In summary, NIH-funded experiments involving beagles have provided valuable insights into leishmaniasis transmission and prevention. However, these studies have not directly resulted in new treatments for the disease.
It does not quite work that way.
The full rates never apply to the total direct costs, they apply to a modified base. So the actual rate ends up a lot lower. For this reason some of the estimates in the article are not correct. The items that get excluded from the base for the indirect rate: Capital equipment,
Participant support costs, Patient care charges, Rental of space, Scholarships and fellowships
The portion of subcontract in excess of $25,000, Tuition remission.
Gates' or other non-profits' 10%-15% applies to the full amount of direct costs. It is unclear if the new NIH 15% will apply to total direct costs or MTDC
China is already outpacing the US in areas of research ranging from battery technology to neutrino physics to artificial intelligence. The next world war will be a more subtle one, not fought with guns and bombs, but instead with technology and information control. China is investing massively in their "double first class" universities -- creating state of the art laboratories that no R1 public research university in the US can match. Trump is working as hard as he can to diminish the technological power of our country, which further helps China in its efforts to dominate us. Musk doesn't care -- half of the Teslas he sells are made in China. He's probably already planning to move his corporate headquarters to Shanghai.
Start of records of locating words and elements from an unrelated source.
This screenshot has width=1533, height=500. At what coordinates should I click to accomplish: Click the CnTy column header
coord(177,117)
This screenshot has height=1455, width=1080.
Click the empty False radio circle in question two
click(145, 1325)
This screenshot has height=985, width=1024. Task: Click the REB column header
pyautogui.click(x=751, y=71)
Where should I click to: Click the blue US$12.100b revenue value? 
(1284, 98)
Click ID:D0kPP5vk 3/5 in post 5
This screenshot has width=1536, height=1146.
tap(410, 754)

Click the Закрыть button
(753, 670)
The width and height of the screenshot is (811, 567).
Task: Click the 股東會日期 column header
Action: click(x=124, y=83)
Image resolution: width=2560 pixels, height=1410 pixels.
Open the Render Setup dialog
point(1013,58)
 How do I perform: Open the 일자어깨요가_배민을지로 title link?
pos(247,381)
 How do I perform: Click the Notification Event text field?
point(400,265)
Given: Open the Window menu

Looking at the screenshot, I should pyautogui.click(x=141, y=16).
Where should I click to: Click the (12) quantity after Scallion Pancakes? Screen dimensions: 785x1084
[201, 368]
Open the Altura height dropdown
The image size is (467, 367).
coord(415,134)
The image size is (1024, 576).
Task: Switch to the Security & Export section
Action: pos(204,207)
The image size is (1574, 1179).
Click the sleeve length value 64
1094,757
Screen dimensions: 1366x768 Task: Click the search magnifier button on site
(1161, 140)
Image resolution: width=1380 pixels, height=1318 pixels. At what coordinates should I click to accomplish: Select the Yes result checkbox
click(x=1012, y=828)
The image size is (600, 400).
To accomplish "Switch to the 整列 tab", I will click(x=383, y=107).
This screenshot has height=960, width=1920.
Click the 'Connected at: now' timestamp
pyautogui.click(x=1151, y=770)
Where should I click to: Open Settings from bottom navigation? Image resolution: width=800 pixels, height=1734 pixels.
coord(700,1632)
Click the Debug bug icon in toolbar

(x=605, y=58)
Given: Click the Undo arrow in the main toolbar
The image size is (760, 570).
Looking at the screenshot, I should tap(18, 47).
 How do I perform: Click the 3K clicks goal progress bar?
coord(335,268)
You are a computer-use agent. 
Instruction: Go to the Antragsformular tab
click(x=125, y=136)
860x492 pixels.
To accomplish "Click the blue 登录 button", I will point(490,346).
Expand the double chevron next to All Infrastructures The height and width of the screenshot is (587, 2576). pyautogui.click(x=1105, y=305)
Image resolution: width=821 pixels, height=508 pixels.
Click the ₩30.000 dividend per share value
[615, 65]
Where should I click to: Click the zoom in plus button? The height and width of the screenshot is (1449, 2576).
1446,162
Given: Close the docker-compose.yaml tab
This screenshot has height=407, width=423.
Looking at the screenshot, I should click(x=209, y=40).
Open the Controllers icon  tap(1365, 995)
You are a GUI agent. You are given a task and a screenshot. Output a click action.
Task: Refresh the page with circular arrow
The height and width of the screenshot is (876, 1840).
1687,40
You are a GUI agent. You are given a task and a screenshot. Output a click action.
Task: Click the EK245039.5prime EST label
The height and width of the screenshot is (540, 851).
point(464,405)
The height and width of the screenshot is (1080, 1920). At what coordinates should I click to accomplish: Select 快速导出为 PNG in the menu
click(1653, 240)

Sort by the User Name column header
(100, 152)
Solid assessment. Thanks for putting this together. Even though i think likely that this will have court challenge, etc., there seem to be short term disruptions, e.g. to clinical trials that get put on hold, til sorted out. Many trials have protocols like “collect samples each day…”, and the data gap may make prior work less/not useful. In the end these disruptions even if fixed cost us money, time.
Correct. And China spends on the direct costs, including bidding whatever it takes to get the top global talent who actually lead the most innovative work. Not on ever-growing F&A and especially the "A" part to support more Associate Deans and Assistant Dept Chairs for research and their staff, and the proliferating research "compliance" offices and personnel of all flavors (DEI, Title 9, ADA, IRB, ESH, etc) which actually subtract from progress by wasting the researchers' time in order to create and justify own jobs.
Great article. One comment. In your section on Shifting Costs to Grant you wrote.
"But the DOGE-y NIH may scrutinize such budget moves, and there’s a zero-sum problem: if every grant’s direct budget swells to include quasi-overhead items, fewer grants will be funded overall (since the total NIH budget is still finite)."
I question this. The NIH budget is finite, but the money that would go to indirect costs would go to direct costs (hopefully). So that money is available to give more grants at the same direct costs but lower indirect costs. As you say, likely some combination of direct costs going up to be more expansive and universities requesting fewer grants will happen.
So, John Hopkins would be forced to eat $200M/annually? Can you explain to me why an institution that has a $13.1B endowment needs supplemental funding from the government and they can't pick this cost of themselves? Is an endowment of $12.9 BILLION too little? Harvard has $53.2B endowment. Yale has $41.4B. This will also force universities to prioritize what grants they will do, so all these goofy research projects will get cut long before anything important is touched. Seems like the private foundations can start picking up their fair share of indirect costs as well. This also sounds like a rich institution problem only being ridiculously rich instead of insanely rich like the use to be. I have a feeling this will turn out just fine.